▶ [TASK DATA]

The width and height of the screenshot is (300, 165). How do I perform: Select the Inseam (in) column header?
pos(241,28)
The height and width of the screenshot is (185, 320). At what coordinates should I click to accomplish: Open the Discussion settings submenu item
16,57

...

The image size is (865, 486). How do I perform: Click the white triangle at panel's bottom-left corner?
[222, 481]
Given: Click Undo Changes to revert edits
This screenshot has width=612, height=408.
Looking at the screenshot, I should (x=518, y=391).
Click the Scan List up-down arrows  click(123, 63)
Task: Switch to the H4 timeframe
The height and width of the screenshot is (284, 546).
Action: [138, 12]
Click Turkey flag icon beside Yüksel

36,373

▶ [THE PROBLEM] Locate each line in the rows above that contains the word "screenshot", and copy those lines.

▶ [EXPECTED OUTPUT]
The width and height of the screenshot is (300, 165). How do I perform: Select the Inseam (in) column header?
The height and width of the screenshot is (185, 320). At what coordinates should I click to accomplish: Open the Discussion settings submenu item
This screenshot has width=612, height=408.
Looking at the screenshot, I should (x=518, y=391).
The height and width of the screenshot is (284, 546).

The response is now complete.